• WHAT IS BEING ASKED
Convert the entries below into a two-column CSV with the headers instruction and response, one row per entry. Put each entry's text and its answer in separate quoted fields with line breaks replaced by spaces, starting with the first entry and stopping after the line that contains "Action: pos(264,195)".

━━━ MATERIAL PROVIDED

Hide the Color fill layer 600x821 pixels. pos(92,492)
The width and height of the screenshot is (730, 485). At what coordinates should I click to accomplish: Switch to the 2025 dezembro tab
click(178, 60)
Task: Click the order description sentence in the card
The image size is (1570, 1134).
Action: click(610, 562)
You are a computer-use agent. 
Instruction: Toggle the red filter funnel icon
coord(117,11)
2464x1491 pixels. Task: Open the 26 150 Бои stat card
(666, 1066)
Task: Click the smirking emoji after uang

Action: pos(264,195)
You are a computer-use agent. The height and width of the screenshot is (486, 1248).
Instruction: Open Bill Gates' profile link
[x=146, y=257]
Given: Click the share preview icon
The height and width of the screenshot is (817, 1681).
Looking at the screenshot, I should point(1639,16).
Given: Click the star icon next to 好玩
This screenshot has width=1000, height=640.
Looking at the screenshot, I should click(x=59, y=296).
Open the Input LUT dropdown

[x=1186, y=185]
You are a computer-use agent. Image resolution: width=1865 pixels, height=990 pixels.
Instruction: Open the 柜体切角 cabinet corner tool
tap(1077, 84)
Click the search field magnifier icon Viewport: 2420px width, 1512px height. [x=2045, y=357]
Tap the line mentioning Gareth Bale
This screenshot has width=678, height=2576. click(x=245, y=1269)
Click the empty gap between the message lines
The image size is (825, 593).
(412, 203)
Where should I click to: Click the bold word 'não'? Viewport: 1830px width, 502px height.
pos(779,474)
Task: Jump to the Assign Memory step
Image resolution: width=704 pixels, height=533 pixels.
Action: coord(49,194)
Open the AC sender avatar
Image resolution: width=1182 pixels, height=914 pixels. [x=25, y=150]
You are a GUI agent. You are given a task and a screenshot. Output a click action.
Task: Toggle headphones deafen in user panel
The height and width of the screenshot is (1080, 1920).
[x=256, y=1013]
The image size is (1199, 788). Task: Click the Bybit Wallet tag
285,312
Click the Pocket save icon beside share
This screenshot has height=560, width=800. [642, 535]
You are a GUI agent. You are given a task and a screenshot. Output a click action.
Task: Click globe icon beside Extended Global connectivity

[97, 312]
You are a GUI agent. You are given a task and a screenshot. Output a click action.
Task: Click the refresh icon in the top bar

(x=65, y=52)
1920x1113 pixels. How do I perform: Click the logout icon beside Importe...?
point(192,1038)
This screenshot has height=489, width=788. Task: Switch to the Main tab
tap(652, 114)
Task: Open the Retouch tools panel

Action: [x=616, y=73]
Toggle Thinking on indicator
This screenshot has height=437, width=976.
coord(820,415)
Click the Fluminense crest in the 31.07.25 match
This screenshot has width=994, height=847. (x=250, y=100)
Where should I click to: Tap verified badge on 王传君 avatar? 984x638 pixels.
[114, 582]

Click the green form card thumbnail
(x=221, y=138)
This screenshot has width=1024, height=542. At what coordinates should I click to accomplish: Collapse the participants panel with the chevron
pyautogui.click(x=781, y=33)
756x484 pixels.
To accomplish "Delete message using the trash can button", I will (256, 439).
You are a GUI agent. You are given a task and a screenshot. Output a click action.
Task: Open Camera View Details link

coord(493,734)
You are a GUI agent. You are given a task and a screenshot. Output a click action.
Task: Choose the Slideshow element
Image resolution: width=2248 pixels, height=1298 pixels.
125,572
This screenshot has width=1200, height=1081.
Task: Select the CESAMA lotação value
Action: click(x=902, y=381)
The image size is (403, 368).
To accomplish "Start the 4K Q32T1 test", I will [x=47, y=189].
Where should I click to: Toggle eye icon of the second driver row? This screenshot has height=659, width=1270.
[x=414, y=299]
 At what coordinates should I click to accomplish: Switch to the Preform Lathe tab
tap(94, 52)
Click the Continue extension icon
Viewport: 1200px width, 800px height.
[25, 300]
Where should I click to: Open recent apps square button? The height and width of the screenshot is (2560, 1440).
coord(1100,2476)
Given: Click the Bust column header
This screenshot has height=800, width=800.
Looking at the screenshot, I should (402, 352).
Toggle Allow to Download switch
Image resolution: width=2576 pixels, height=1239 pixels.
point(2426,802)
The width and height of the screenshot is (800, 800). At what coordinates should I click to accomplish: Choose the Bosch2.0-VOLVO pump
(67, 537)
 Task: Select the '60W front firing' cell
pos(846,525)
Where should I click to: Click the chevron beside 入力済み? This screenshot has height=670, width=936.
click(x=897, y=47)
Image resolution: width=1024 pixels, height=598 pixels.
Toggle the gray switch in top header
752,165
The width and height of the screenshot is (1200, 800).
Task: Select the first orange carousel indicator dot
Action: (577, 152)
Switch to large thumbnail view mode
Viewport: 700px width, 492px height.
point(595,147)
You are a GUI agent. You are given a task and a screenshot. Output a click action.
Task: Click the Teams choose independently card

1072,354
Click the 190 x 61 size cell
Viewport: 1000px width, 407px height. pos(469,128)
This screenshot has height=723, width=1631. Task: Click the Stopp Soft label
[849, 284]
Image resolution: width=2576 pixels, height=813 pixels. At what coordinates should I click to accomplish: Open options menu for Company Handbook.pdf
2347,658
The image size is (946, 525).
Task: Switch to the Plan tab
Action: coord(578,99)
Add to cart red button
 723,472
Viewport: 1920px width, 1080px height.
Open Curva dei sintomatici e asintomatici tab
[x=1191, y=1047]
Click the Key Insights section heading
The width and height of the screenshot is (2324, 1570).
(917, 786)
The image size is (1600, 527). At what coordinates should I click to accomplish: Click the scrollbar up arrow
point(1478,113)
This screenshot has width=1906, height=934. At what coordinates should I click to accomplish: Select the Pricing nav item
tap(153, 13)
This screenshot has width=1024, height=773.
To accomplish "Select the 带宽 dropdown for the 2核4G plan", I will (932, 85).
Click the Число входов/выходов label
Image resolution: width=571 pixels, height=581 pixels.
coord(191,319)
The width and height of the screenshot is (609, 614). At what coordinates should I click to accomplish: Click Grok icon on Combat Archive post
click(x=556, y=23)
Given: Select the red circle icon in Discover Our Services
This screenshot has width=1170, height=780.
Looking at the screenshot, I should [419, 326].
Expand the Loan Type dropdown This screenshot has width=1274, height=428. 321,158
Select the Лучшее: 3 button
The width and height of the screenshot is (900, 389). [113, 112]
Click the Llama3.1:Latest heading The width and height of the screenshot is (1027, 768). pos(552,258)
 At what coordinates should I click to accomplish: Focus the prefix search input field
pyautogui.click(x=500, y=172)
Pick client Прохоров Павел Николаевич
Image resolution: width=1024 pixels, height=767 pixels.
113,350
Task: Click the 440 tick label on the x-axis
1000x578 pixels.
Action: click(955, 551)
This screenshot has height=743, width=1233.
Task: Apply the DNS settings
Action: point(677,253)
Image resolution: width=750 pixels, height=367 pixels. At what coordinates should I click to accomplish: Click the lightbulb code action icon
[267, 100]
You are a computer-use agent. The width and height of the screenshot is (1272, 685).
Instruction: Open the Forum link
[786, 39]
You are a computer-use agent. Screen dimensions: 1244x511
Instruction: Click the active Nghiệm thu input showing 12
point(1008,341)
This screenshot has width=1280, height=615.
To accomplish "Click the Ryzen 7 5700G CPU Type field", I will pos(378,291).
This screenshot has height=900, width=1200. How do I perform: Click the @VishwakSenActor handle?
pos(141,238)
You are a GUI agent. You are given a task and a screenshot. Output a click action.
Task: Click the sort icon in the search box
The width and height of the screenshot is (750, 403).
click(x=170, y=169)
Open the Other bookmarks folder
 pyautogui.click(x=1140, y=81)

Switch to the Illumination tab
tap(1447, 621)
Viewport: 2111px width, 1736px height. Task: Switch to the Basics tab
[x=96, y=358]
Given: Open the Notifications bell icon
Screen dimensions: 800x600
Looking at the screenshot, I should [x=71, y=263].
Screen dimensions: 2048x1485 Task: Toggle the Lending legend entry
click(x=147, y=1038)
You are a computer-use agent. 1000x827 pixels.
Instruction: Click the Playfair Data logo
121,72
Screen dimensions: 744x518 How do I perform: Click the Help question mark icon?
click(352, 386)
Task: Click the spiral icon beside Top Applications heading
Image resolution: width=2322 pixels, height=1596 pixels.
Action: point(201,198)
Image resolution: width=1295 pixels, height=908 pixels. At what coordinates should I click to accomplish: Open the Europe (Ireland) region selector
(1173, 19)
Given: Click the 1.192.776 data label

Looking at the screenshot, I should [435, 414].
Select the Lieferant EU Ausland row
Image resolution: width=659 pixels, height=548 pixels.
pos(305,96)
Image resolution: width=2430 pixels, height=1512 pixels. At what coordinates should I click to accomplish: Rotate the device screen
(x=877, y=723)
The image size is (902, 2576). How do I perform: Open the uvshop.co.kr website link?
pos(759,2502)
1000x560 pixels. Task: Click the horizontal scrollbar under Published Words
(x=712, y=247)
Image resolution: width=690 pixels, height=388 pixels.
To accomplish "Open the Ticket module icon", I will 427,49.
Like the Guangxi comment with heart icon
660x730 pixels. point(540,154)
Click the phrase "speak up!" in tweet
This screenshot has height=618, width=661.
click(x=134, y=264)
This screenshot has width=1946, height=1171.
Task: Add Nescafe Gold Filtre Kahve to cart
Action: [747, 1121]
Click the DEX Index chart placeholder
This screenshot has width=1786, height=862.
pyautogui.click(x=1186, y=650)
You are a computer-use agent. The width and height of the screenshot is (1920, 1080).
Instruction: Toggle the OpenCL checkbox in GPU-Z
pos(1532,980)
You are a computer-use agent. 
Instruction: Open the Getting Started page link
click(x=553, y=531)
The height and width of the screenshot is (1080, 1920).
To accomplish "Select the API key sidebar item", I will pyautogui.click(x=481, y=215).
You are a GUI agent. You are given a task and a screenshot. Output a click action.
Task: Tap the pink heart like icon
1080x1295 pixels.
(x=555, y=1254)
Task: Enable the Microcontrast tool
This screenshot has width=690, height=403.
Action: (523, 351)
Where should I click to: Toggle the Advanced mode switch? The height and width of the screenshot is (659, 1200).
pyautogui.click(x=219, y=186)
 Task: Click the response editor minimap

━━━━━━

• CORRECT RESPONSE
instruction,response
"Hide the Color fill layer 600x821 pixels.","pos(92,492)"
"The width and height of the screenshot is (730, 485). At what coordinates should I click to accomplish: Switch to the 2025 dezembro tab","click(178, 60)"
"Task: Click the order description sentence in the card The image size is (1570, 1134).","Action: click(610, 562)"
"You are a computer-use agent. Instruction: Toggle the red filter funnel icon","coord(117,11)"
"2464x1491 pixels. Task: Open the 26 150 Бои stat card","(666, 1066)"
"Task: Click the smirking emoji after uang","Action: pos(264,195)"